For a while, I thought of giving up writing my stories. I told my best friend Kerensa that I should give up the first novel I ever wrote, The Midsummer Clause, and she told me she liked it and I should revise it somehow. I kept telling her it was a lame idea and the characters and dialogue could never be developed anymore because I couldn’t find a way to complicate the plot more and the characters were too black and white. Still, she said, “Work on it! You never know, just give it a chance.”
Then I tried giving up my blogs, or even neglecting the internet altogether for days at a time. This I couldn’t possibly do because I needed to search for a job and people on my Facebook accounts- BOTH of them- kept asking me, “How’s your book coming along?” My readership always won over my thoughts.
And finally, for the longest time, two years almost to the day, I tried giving up journalism as a paid job. Right now, I’m going from staffing agency to staffing agency, sending out my resume to several outlets through Career Builder, as I have been for the past couple of years. Every now and then, my publisher at Shockwave Magazine/Records would give me a story to do or I’d pitch something to him, but I’d still be staying at my parents’ house with no income. I don’t blame him, though, because it’s a free magazine. If we could get more web traffic, increased circulation and better advertising patrons giving us more money, we’d be in business and writers like me could get paid.
It’s not the magazine’s fault, it’s nobody’s fault. Blame it on the system, all systems in this country.
My now ex boyfriend said I was a dying breed of writer and I kind of took that to heart after we broke up. But what killed that thought and brought my dream back to life was when I went to the Farpoint convention this past weekend. My dad talked with his best friend from high school Lance at Ten Forward when I was looking to say hi. You know what Lance said to me?
“You’re a writer at Shockwave and you’re writing a novel? I’m so proud of you!”
This coming from a successful editor and novelist like him, I had nothing better to do than blush.
So, my journalist/novelist dream, dearest ex boyfriend, is not dying anymore. It has joined the legion of the undead. And no, I have no intension of killing that dream.
That said, I am in a sense Sylvia Plath’s “Lady Lazarus” when it comes to writing. I tried to kill my dreams and they kept resurfacing. So what am I supposed to do when that happens?
I’m going to enjoy my chocolate…
My Ghirardelli chocolate, yum, yum…
And write and read until my fingers fall off.
Maybe not in a literal sense.
Kerensa told me this was going to be our year. The new year has started, even in China (Year of the Horse!), and I’m not letting my Tale Lord side of me go down without a fight.
Pride and Prejudice is officially 201 years old and to commemorate the occasion, I will publish Northanger Raspberry Royale if it’s the last thing I do.
As for the whole job search, I won’t stop looking for something awesome.

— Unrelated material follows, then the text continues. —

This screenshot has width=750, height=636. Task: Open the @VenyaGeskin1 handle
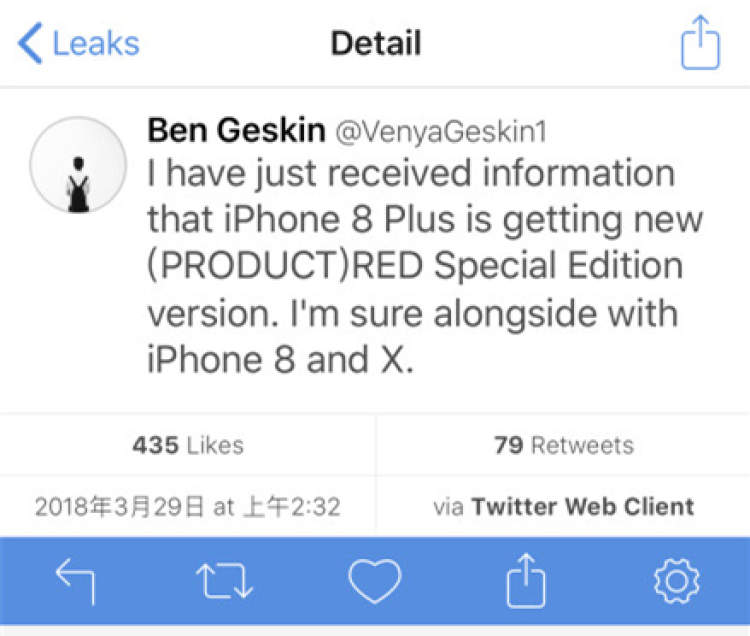click(x=441, y=132)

As soon as I find something, I’m going to hold onto it. If I have to wake up at six in the morning every day to do it, I will, and I will happily drink a cup of Earl Grey or blueberry green tea to stay awake for it.
Actually, I like the taste of Darjeeling. And I like the word too- Darjeeling. It’s a combination of darling and cheer… Darjeeling. No wonder Bigelow calls it “the champagne of black tea.”
Well, got nothing else left to say but a quote from Karen Gillan herself, from the Doctor Who episode “Asylum of the Daleks”:
Scared? Who’s scared? Geronimo.
Oh, and one more note to Steven Moffat: When are you going to show the next episode of the Twelfth Doctor and Clara? Please tell me you’ll stop writing about WWII in them and have your writers do something even more amazing!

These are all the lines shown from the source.